§ Action item
Your reply should be the entries, output word for word, with each picture omitted.

[Records from a dataset]
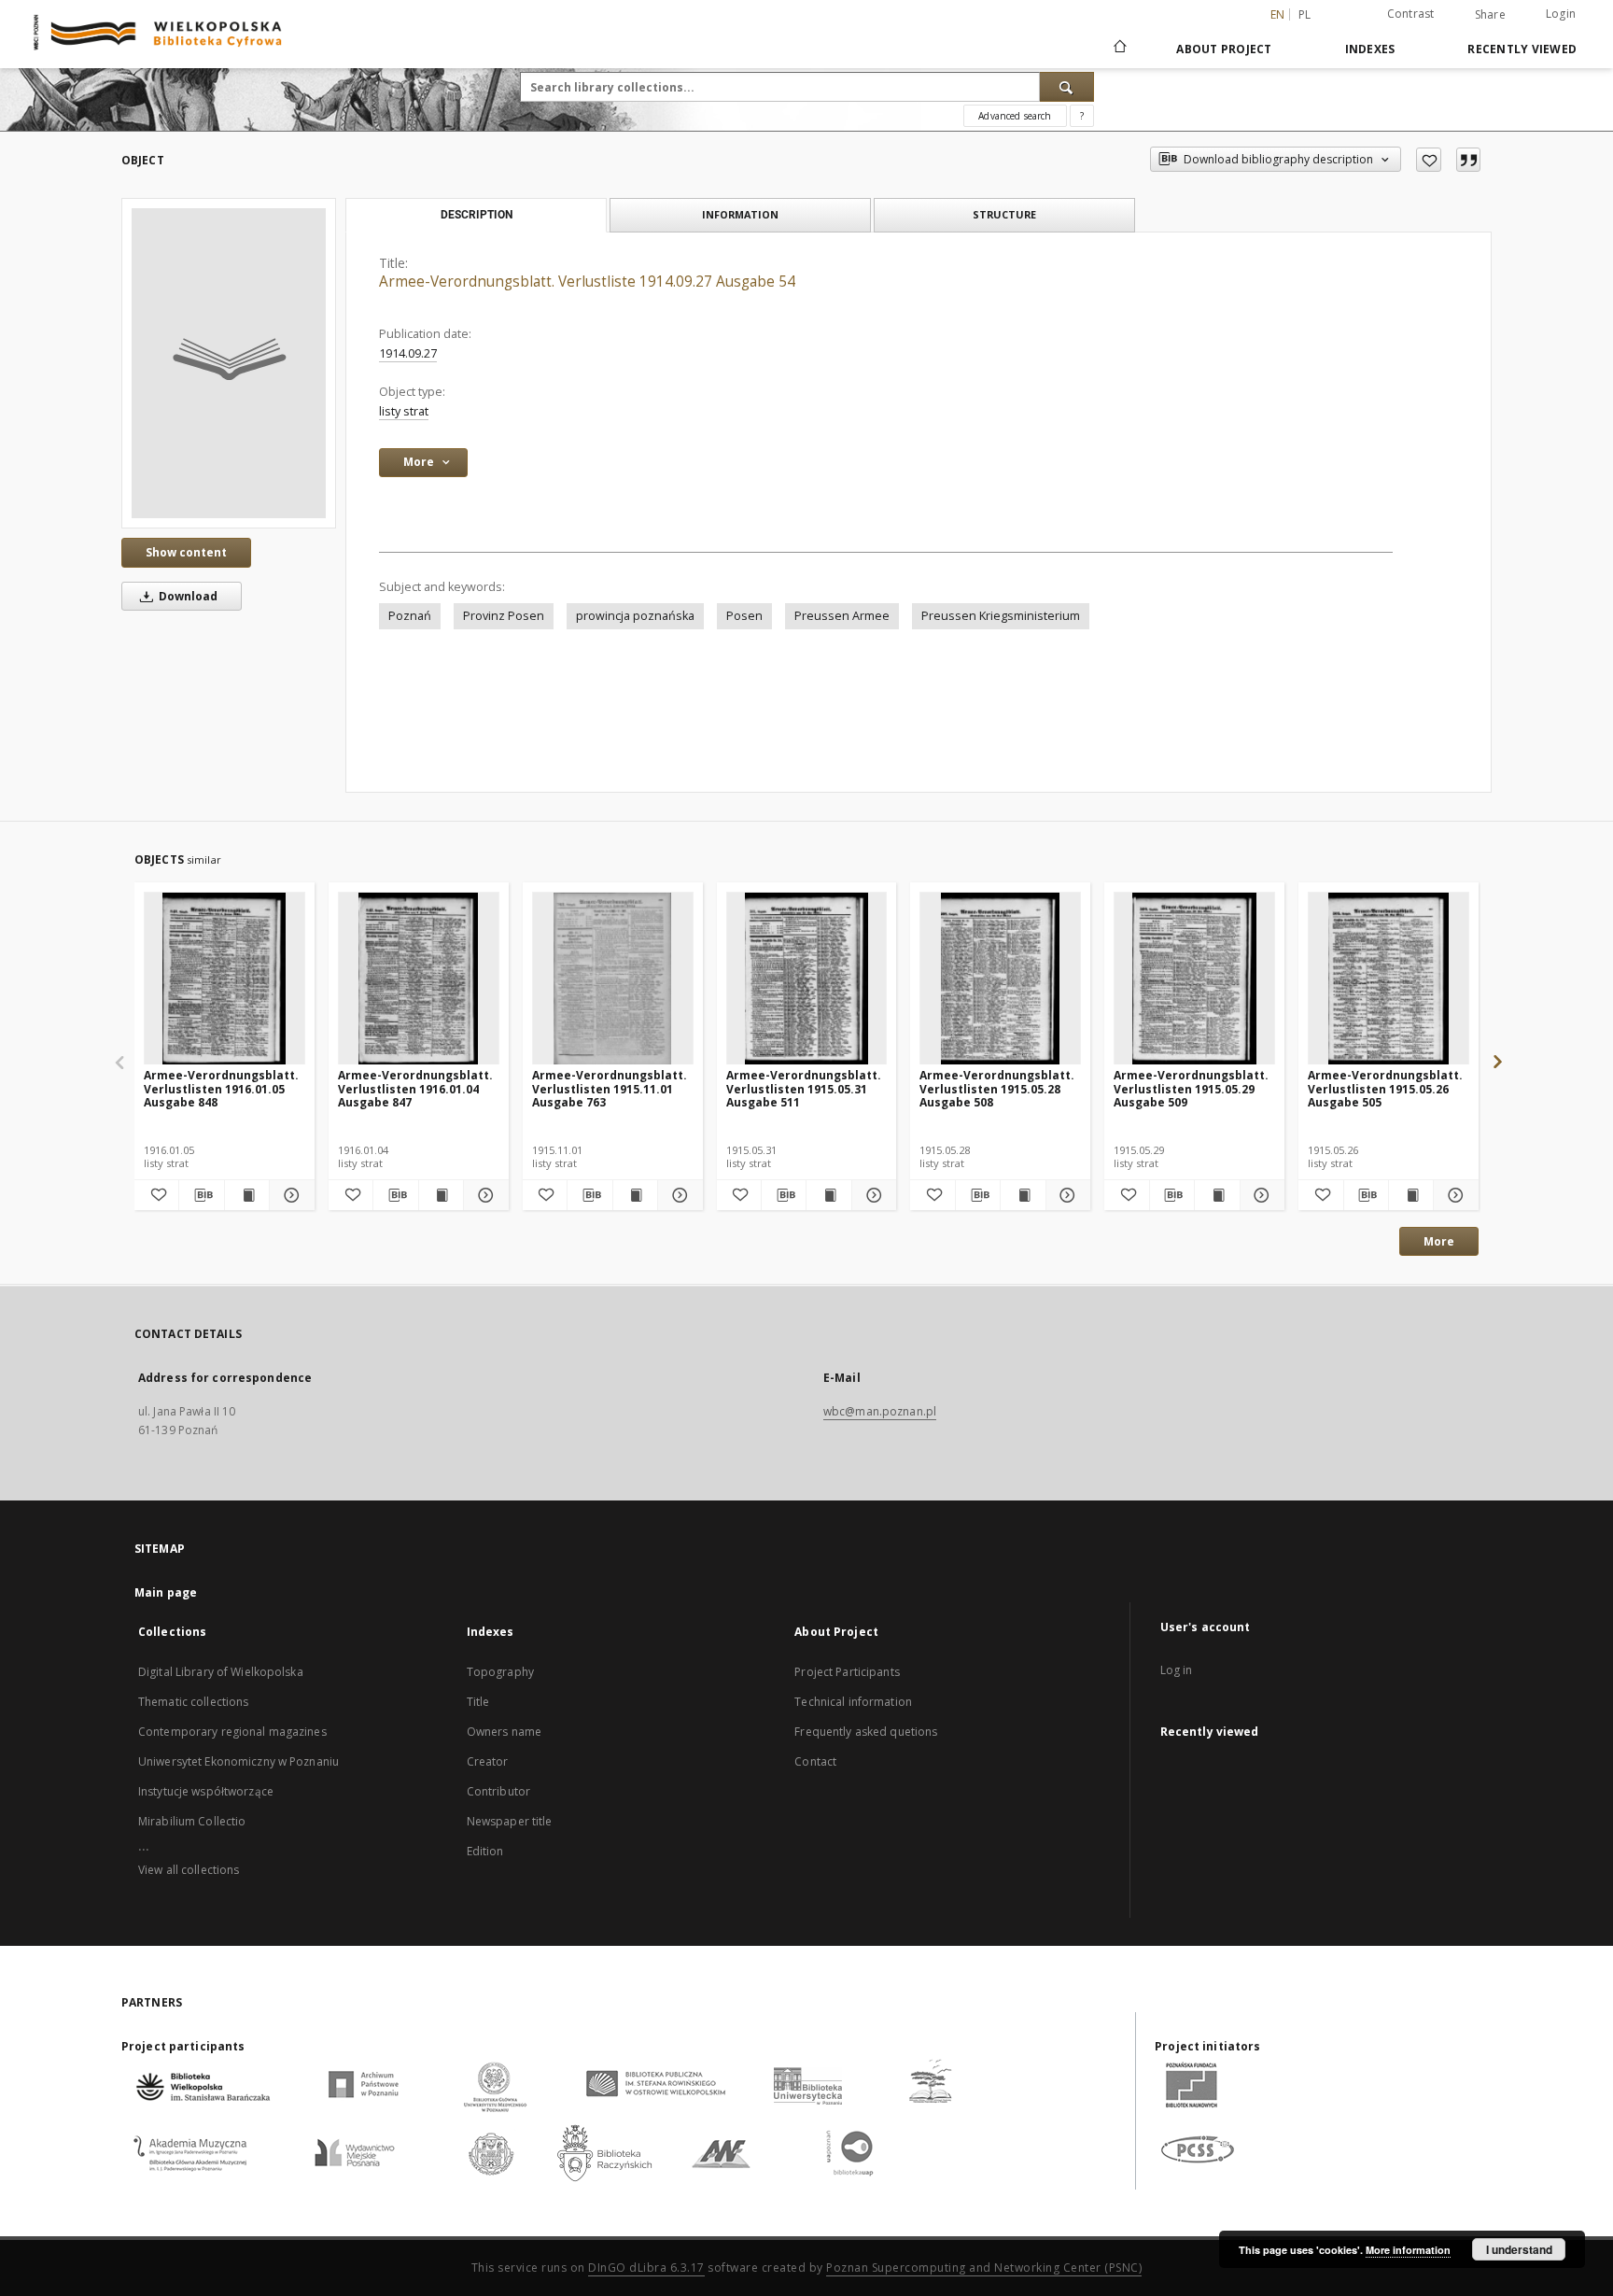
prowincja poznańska (635, 616)
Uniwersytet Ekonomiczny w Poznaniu (238, 1761)
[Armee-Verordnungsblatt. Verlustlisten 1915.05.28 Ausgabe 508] (1000, 979)
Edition (485, 1851)
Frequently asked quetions (865, 1732)
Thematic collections (193, 1702)
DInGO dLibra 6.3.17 (646, 2267)
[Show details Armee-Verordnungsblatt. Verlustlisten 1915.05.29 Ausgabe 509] (1260, 1195)
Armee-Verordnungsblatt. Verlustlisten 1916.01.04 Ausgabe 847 (415, 1088)
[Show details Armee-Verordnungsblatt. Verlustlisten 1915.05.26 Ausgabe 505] (1453, 1195)
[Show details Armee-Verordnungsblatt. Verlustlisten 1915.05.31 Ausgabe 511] (871, 1195)
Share (1490, 14)
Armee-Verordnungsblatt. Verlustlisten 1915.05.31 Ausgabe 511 (803, 1088)
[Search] (1067, 87)
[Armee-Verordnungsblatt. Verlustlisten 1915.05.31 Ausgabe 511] (807, 979)
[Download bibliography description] (201, 1195)
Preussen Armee (842, 616)
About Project (1223, 49)
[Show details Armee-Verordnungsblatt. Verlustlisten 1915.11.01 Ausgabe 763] (677, 1195)
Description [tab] (476, 214)
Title (478, 1702)
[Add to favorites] (1428, 160)
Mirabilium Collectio (191, 1821)
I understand (1519, 2249)
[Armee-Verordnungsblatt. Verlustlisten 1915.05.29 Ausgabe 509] (1194, 979)
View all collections (188, 1870)
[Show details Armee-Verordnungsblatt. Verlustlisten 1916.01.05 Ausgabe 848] (289, 1195)
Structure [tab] (1004, 214)
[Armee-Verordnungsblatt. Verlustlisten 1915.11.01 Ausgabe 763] (613, 979)
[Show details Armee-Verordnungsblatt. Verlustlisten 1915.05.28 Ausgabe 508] (1065, 1195)
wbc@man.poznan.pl (879, 1411)
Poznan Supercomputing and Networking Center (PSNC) (984, 2267)
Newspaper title (510, 1821)
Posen (744, 616)
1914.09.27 (408, 353)
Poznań (409, 616)
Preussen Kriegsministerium (1000, 616)
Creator (488, 1761)
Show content (186, 552)
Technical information (853, 1702)
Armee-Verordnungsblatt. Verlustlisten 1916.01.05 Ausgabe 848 (221, 1088)
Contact (815, 1761)
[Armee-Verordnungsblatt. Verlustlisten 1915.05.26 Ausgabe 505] (1388, 979)
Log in (1176, 1670)
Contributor (498, 1791)
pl (1304, 14)
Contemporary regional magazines (232, 1732)
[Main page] (1119, 48)
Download (186, 596)
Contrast (1411, 13)
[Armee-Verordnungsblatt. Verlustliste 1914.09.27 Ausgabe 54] (229, 363)
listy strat (403, 411)
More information (1408, 2250)
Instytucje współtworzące (206, 1791)
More (1439, 1241)
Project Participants (846, 1672)
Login (1561, 13)
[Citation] (1468, 160)
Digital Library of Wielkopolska (220, 1672)
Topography (500, 1672)
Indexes (1370, 49)
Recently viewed (1522, 49)
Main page (165, 1592)
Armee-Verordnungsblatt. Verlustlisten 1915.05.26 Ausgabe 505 (1385, 1088)
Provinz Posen (503, 616)
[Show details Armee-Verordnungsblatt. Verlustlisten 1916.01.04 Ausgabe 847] (483, 1195)
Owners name (504, 1732)
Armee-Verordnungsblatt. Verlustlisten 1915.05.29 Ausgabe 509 (1191, 1088)
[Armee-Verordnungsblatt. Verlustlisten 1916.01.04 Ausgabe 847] (418, 979)
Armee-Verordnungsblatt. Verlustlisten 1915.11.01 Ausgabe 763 (609, 1088)
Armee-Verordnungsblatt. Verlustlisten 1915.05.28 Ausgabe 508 (996, 1088)
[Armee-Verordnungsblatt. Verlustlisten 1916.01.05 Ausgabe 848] (224, 979)
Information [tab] (740, 214)
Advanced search (1014, 115)
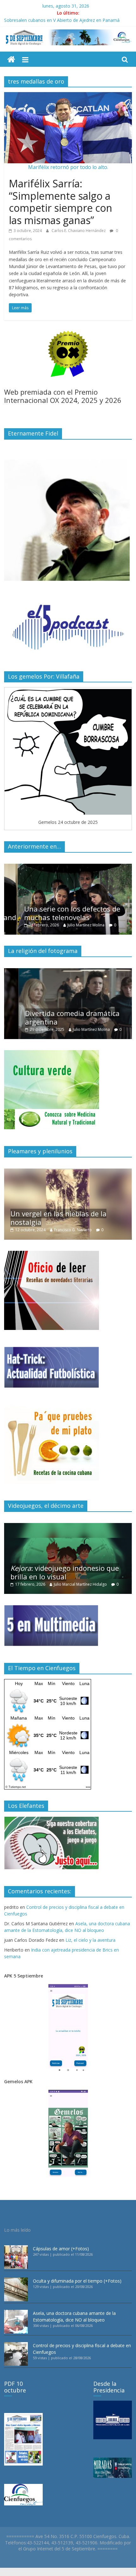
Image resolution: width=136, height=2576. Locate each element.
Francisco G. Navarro (79, 1229)
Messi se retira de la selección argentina (45, 19)
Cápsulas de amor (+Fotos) (61, 2249)
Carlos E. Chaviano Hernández (79, 230)
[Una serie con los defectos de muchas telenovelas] (68, 867)
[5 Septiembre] (11, 59)
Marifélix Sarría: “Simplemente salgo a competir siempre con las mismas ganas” (60, 202)
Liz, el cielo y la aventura (90, 1940)
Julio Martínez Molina (72, 925)
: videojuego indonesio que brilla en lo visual (64, 1572)
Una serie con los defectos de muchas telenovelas (58, 913)
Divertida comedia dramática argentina (57, 1017)
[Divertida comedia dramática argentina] (68, 971)
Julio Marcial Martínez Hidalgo (80, 1584)
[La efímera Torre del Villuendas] (68, 1172)
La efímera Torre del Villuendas (62, 1222)
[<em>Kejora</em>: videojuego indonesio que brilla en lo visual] (68, 1526)
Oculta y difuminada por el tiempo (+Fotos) (77, 2281)
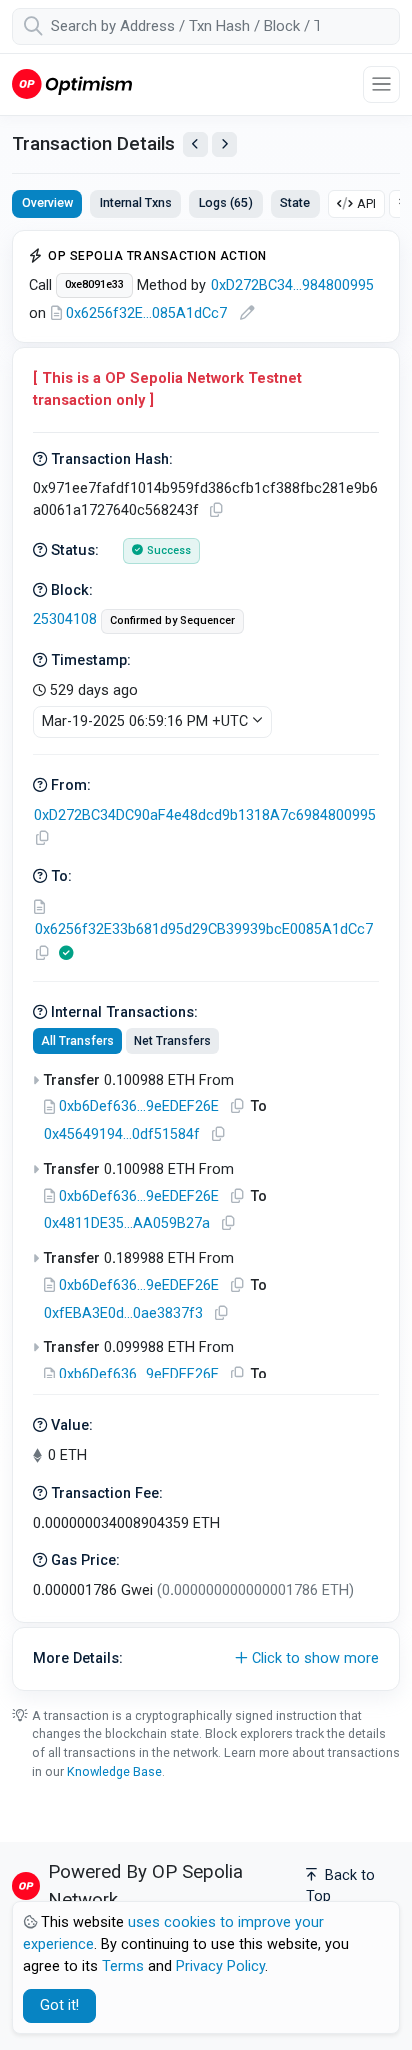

§ Answer for this exercise
prowincja poznańska (635, 616)
Uniwersytet Ekonomiczny w Poznaniu (238, 1761)
[Armee-Verordnungsblatt. Verlustlisten 1915.05.28 Ausgabe 508] (1000, 979)
Edition (485, 1851)
Frequently asked quetions (865, 1732)
Thematic collections (193, 1702)
DInGO dLibra 6.3.17 (646, 2267)
[Show details Armee-Verordnungsblatt. Verlustlisten 1915.05.29 Ausgabe 509] (1260, 1195)
Armee-Verordnungsblatt. Verlustlisten 1916.01.04 Ausgabe 847 (415, 1088)
[Show details Armee-Verordnungsblatt. Verlustlisten 1915.05.26 Ausgabe 505] (1453, 1195)
[Show details Armee-Verordnungsblatt. Verlustlisten 1915.05.31 Ausgabe 511] (871, 1195)
Share (1490, 14)
Armee-Verordnungsblatt. Verlustlisten 1915.05.31 Ausgabe 511 (803, 1088)
[Search] (1067, 87)
[Armee-Verordnungsblatt. Verlustlisten 1915.05.31 Ausgabe 511] (807, 979)
[Download bibliography description] (201, 1195)
Preussen Armee (842, 616)
About Project (1223, 49)
[Show details Armee-Verordnungsblatt. Verlustlisten 1915.11.01 Ausgabe 763] (677, 1195)
Description [tab] (476, 214)
Title (478, 1702)
[Add to favorites] (1428, 160)
Mirabilium Collectio (191, 1821)
I understand (1519, 2249)
[Armee-Verordnungsblatt. Verlustlisten 1915.05.29 Ausgabe 509] (1194, 979)
View all collections (188, 1870)
[Show details Armee-Verordnungsblatt. Verlustlisten 1916.01.05 Ausgabe 848] (289, 1195)
Structure [tab] (1004, 214)
[Armee-Verordnungsblatt. Verlustlisten 1915.11.01 Ausgabe 763] (613, 979)
[Show details Armee-Verordnungsblatt. Verlustlisten 1915.05.28 Ausgabe 508] (1065, 1195)
wbc@man.poznan.pl (879, 1411)
Poznan Supercomputing and Networking Center (PSNC) (984, 2267)
Newspaper title (510, 1821)
Posen (744, 616)
1914.09.27 (408, 353)
Poznań (409, 616)
Preussen Kriegsministerium (1000, 616)
Creator (488, 1761)
Show content (186, 552)
Technical information (853, 1702)
Armee-Verordnungsblatt. Verlustlisten 1916.01.05 Ausgabe 848 (221, 1088)
Contact (815, 1761)
[Armee-Verordnungsblatt. Verlustlisten 1915.05.26 Ausgabe 505] (1388, 979)
Log in (1176, 1670)
Contributor (498, 1791)
pl (1304, 14)
Contemporary regional magazines (232, 1732)
[Main page] (1119, 48)
Download (186, 596)
Contrast (1411, 13)
[Armee-Verordnungsblatt. Verlustliste 1914.09.27 Ausgabe 54] (229, 363)
listy strat (403, 411)
More information (1408, 2250)
Instytucje współtworzące (206, 1791)
More (1439, 1241)
Project Participants (846, 1672)
Login (1561, 13)
[Citation] (1468, 160)
Digital Library of Wielkopolska (220, 1672)
Topography (500, 1672)
Indexes (1370, 49)
Recently viewed (1522, 49)
Main page (165, 1592)
Armee-Verordnungsblatt. Verlustlisten 1915.05.26 Ausgabe 505 (1385, 1088)
Provinz Posen (503, 616)
[Show details Armee-Verordnungsblatt. Verlustlisten 1916.01.04 Ausgabe 847] (483, 1195)
Owners name (504, 1732)
Armee-Verordnungsblatt. Verlustlisten 1915.05.29 Ausgabe 509 (1191, 1088)
[Armee-Verordnungsblatt. Verlustlisten 1916.01.04 Ausgabe 847] (418, 979)
Armee-Verordnungsblatt. Verlustlisten 1915.11.01 Ausgabe 763 (609, 1088)
Armee-Verordnungsblatt. Verlustlisten 1915.05.28 Ausgabe 508 (996, 1088)
[Armee-Verordnungsblatt. Verlustlisten 1916.01.05 Ausgabe 848] (224, 979)
Information [tab] (740, 214)
Advanced search (1014, 115)
Image resolution: width=136, height=2576. Locate each element.
Francisco G. Navarro (79, 1229)
Messi se retira de la selección argentina (45, 19)
Cápsulas de amor (+Fotos) (61, 2249)
Carlos E. Chaviano Hernández (79, 230)
[Una serie con los defectos de muchas telenovelas] (68, 867)
[5 Septiembre] (11, 59)
Marifélix Sarría: “Simplemente salgo a competir siempre con las mismas ganas” (60, 202)
Liz, el cielo y la aventura (90, 1940)
Julio Martínez Molina (72, 925)
: videojuego indonesio que brilla en lo visual (64, 1572)
Una serie con los defectos de muchas telenovelas (58, 913)
Divertida comedia dramática argentina (57, 1017)
[Divertida comedia dramática argentina] (68, 971)
Julio Marcial Martínez Hidalgo (80, 1584)
[La efímera Torre del Villuendas] (68, 1172)
La efímera Torre del Villuendas (62, 1222)
[<em>Kejora</em>: videojuego indonesio que brilla en lo visual] (68, 1526)
Oculta y difuminada por el tiempo (+Fotos) (77, 2281)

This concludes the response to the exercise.